# THE TASK
State how many lines in the entries below hold the string "pixels", and give nothing besides that number.

# PROVIDED MATERIAL
☆ ☆ ☆ ☆ ☆ ☆ ☆
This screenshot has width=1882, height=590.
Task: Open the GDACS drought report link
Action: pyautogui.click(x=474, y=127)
☆ ☆ ☆ ☆ ☆ ☆ ☆
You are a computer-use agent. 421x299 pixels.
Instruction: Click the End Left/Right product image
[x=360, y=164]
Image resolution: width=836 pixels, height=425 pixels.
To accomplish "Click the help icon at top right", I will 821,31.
☆ ☆ ☆ ☆ ☆ ☆ ☆
# SOLUTION FOR THIS PROBLEM
2